ロシアのハッカー集団「コールドリバー」、アメリカの3つの原子力研究施設を標的に
昨年2月のロシアによるウクライナ侵攻以来、コールド・リバーは西側諸国へのハッキング攻撃をエスカレートしている。ロシア政府はハッキング作戦の展開を一貫して否定しているものの、欧米各国の当局は、ロシアが海外の政府や産業界に対して積極的にハッキングを仕掛けることで競争優位に立とうと試みていると分析している。
ガーディアン紙によるとコールド・リバーは昨年5月、イギリスの諜報組織であるMI6の元責任者のメールアカウントへの侵入に成功し、機密情報を流出させている。
目的未詳だが、ザポリージャ原発との関連の指摘も
今回3つの原子力研究施設がねらわれた理由は、現時点で判明していない。
ドイツの国際放送局であるドイチェ・ヴェレは、ウクライナに位置する欧州最大の原子力発電所であるザポリージャ原発占拠との関連を論じている。
国際原子力機関(IAEA)は昨年9月1日から、ロシア軍が占拠するウクライナ中南部のザポリージャ原発に職員を派遣し、原発の損傷度合いなどを調査した。ハッキングが行われたタイミングは職員の派遣が議論されていた時期と重なる。当時は相次ぐ砲撃により外部電源が一時喪失し、重大な事故の発生も懸念されていた。

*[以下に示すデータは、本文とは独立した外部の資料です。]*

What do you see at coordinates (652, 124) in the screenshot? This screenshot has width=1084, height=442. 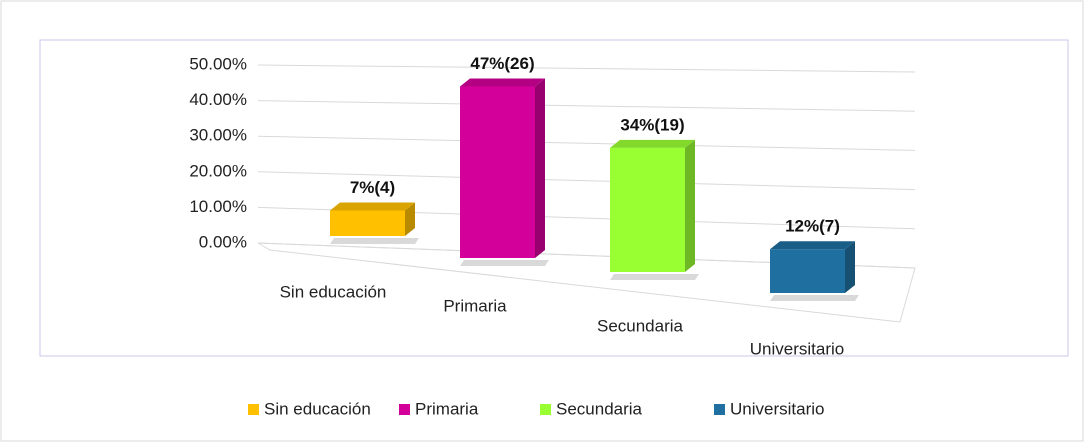 I see `value-label: 34%(19)` at bounding box center [652, 124].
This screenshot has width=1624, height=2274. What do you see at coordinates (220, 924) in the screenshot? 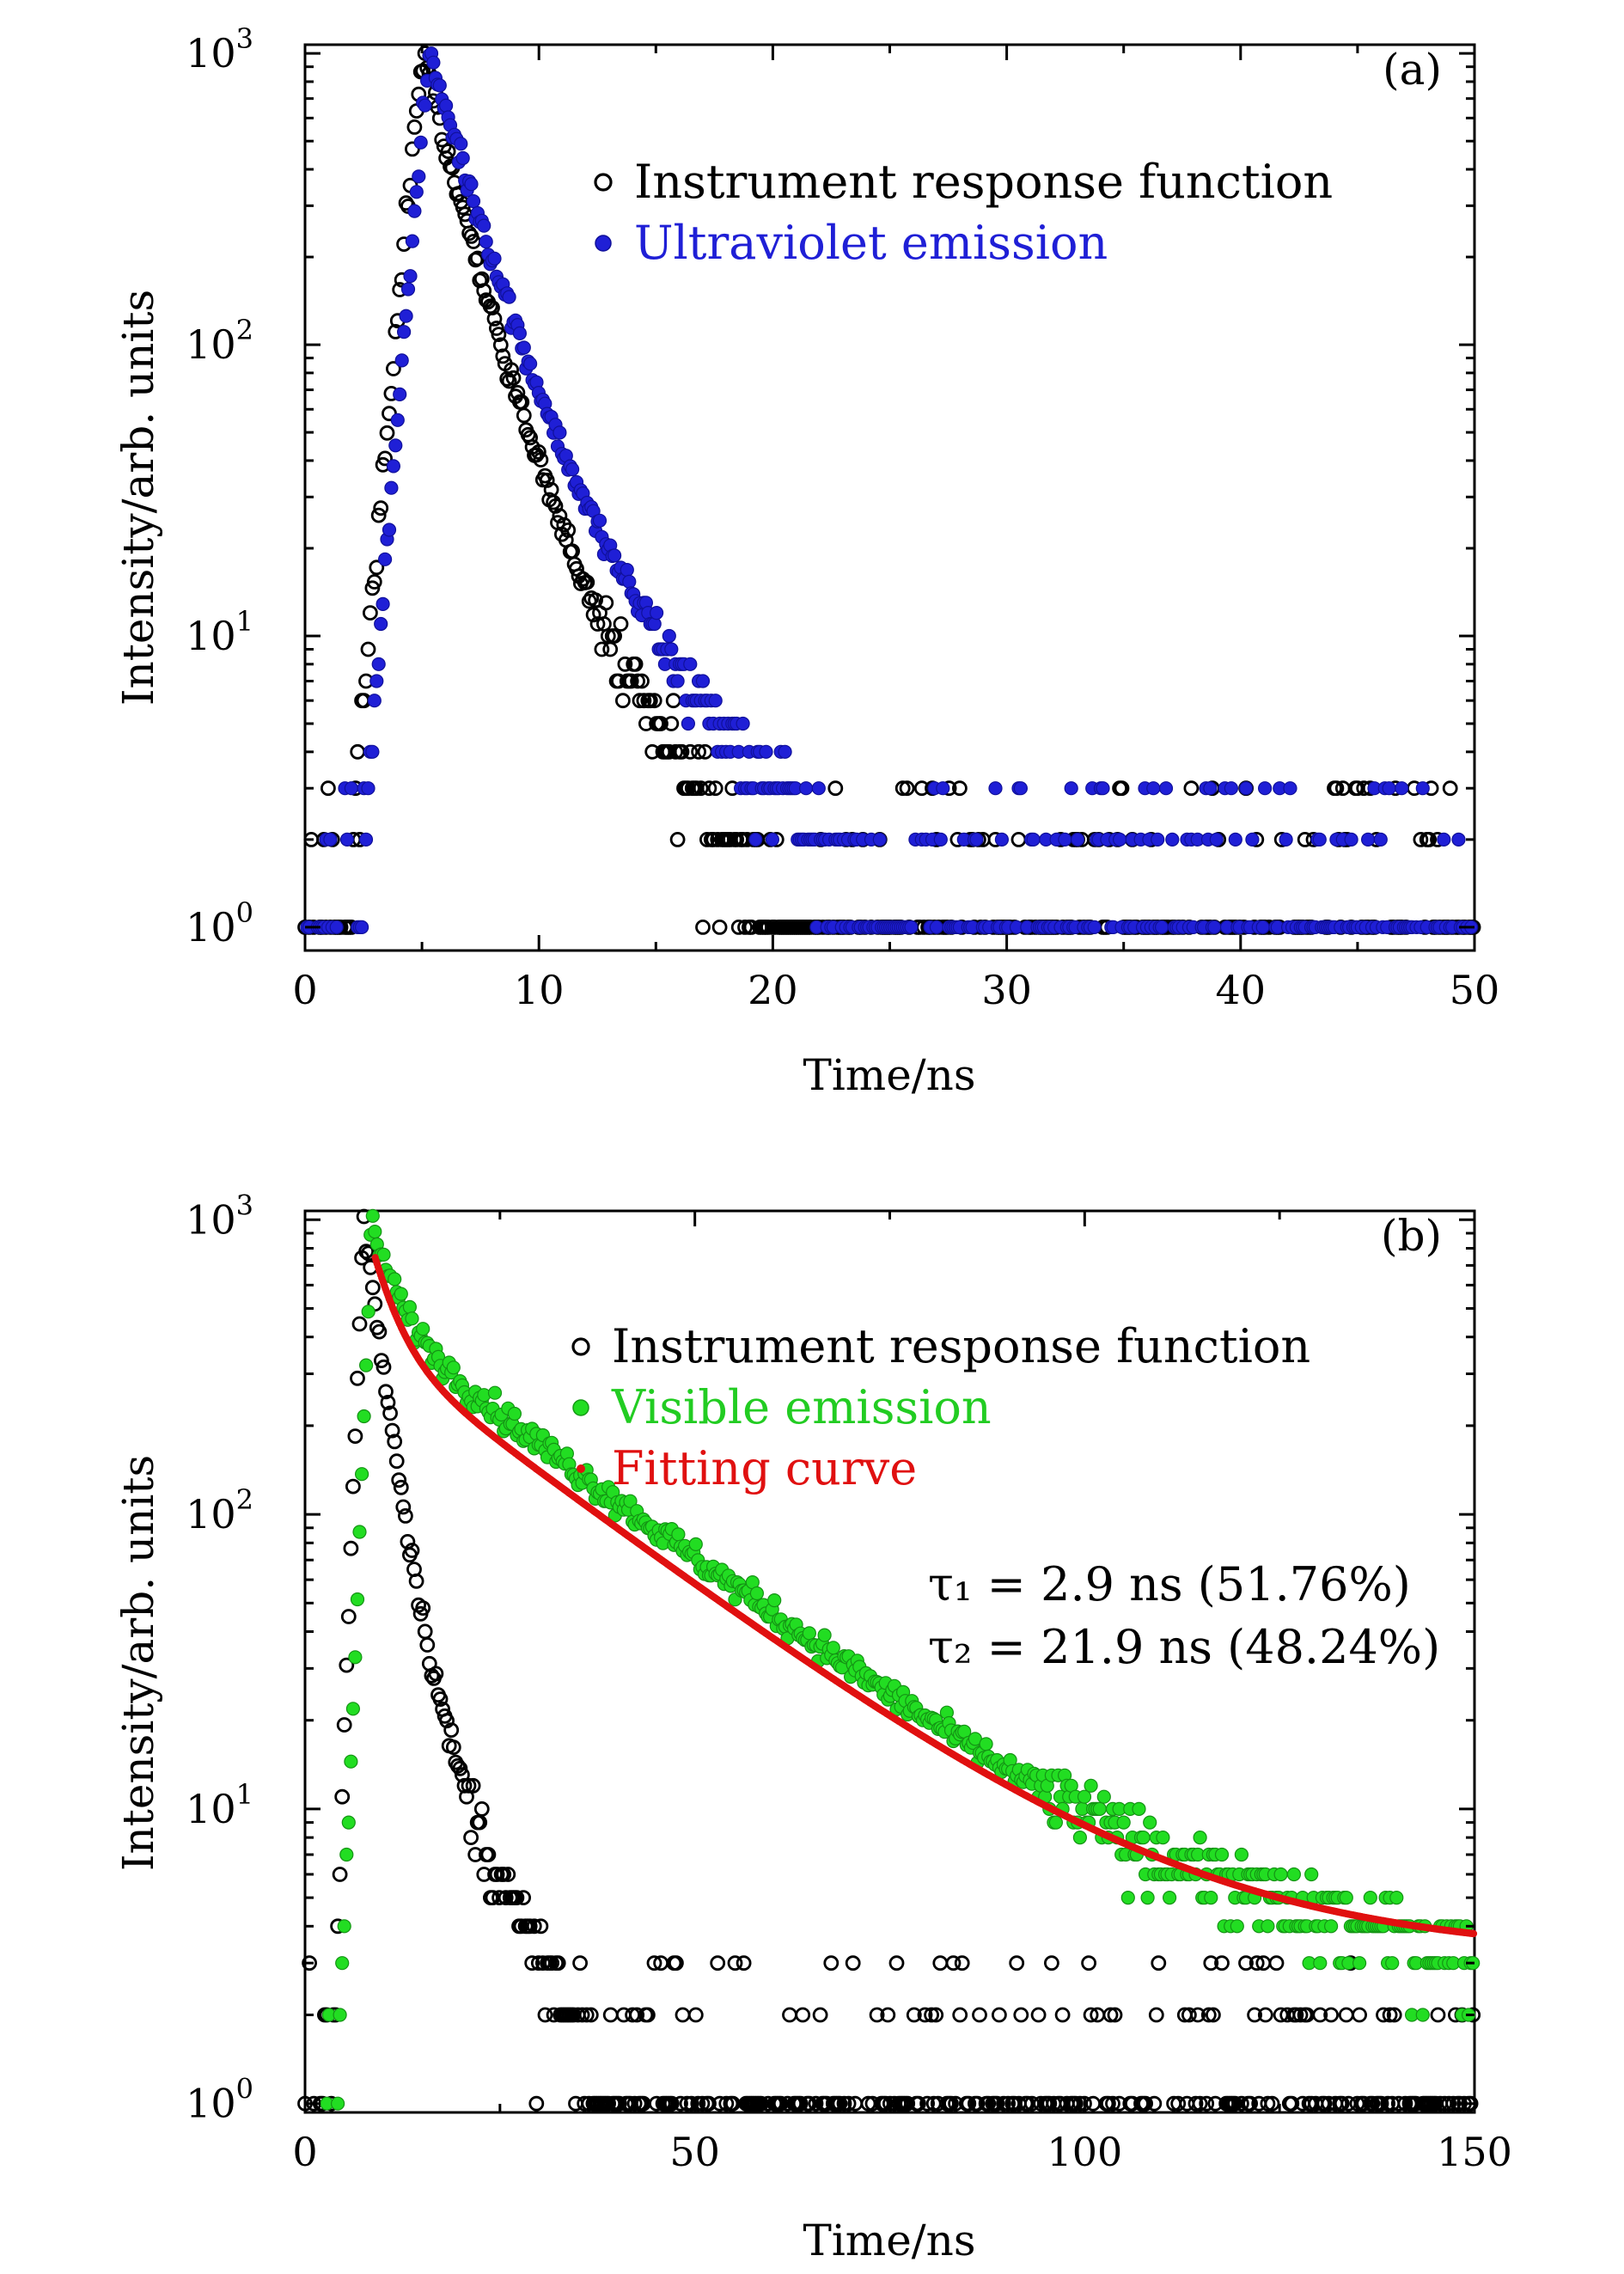
I see `panel-a-y-tick-label: 10⁰` at bounding box center [220, 924].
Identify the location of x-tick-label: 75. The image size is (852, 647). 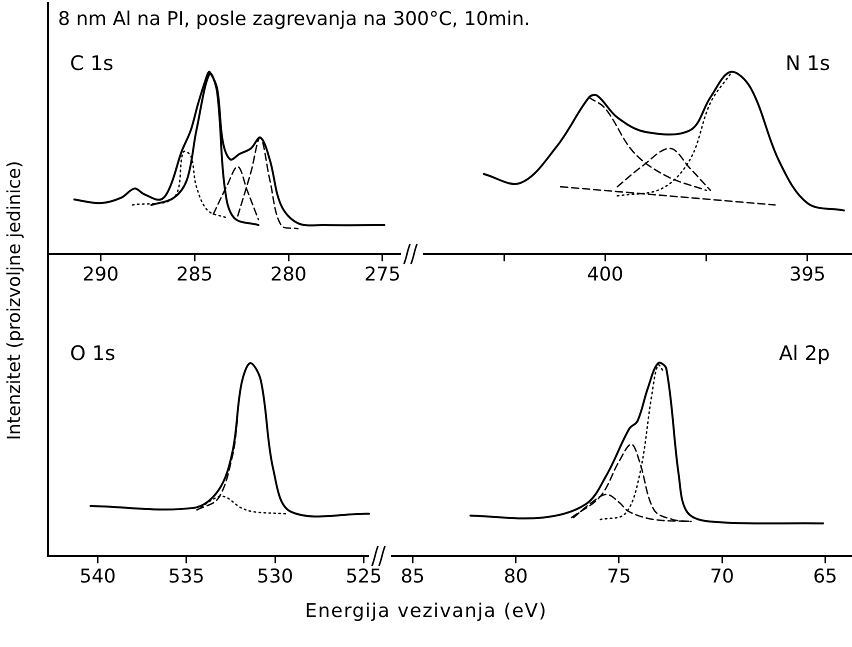
(619, 577).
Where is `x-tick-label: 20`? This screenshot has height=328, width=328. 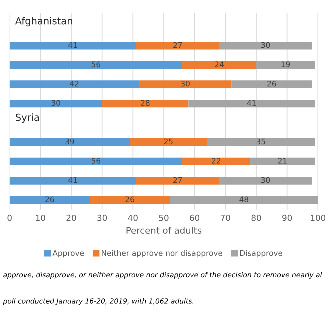 x-tick-label: 20 is located at coordinates (71, 218).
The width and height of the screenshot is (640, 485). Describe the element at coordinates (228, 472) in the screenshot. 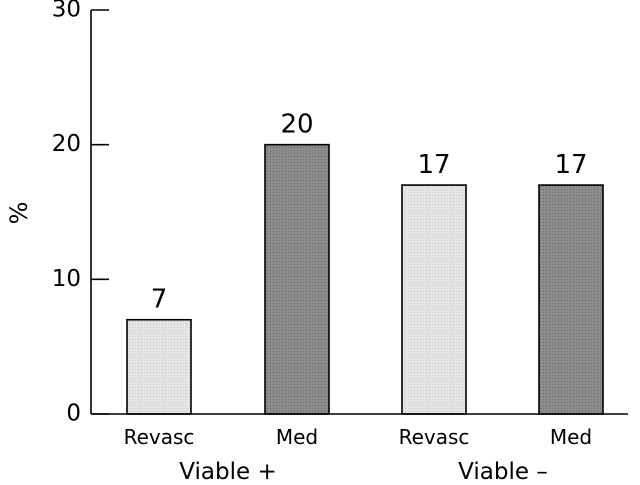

今回実施されたフィッシング攻撃は偽のページを用意するという原始的な手法ながら、いまだに被害が絶えない。セキュリティ関係者がロイターに語ったところによると、コールド・リバーはGoogleを想起させる「goo-link.online」やMicrosoftのサービスに似た「online365-office.com」などのドメイン(URLの頭部分)を登録しており、正規のサービスと誤認させていると警告している。